Frau K. hat als Indiz im Sinne des § 22 AGG bereits auf bestimmte statistische Zusammenhänge beim Beklagten hingewiesen, die aus ihrer Sicht eine Vermutungstatsache im Sinne dieser Norm begründen. Die Europäische Union hat in ihren Richtlinien regelmäßig Statistiken als zulässiges Mittel der Glaubhaftmachung genannt. Auch der deutsche Gesetzgeber nennt in der Begründung zum AGG die Statistik als eines der typischen Mittel der Glaubhaftmachung.
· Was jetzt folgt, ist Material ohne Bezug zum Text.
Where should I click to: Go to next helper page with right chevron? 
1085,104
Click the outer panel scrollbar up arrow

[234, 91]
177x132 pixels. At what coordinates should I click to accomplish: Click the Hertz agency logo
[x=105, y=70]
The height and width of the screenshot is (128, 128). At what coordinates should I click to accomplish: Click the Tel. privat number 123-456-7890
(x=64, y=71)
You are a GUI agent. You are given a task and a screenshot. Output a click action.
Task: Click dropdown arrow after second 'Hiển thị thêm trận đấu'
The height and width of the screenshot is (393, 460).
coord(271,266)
Der Europäische Gerichtshof geht davon aus, dass immer dann von einer Vermutung für eine Diskriminierung wegen des Geschlechts auszugehen sei, wenn eine Maßnahme oder ein Handeln erheblich unterschiedliche Wirkung für Männer und Frauen habe und sich insbesondere aus den verfügbaren statistischen Daten ergebe, dass ein wesentlich geringerer Prozentsatz der weiblichen als der männlichen Arbeitnehmer durch diese Maßnahme nachteilig betroffen sei.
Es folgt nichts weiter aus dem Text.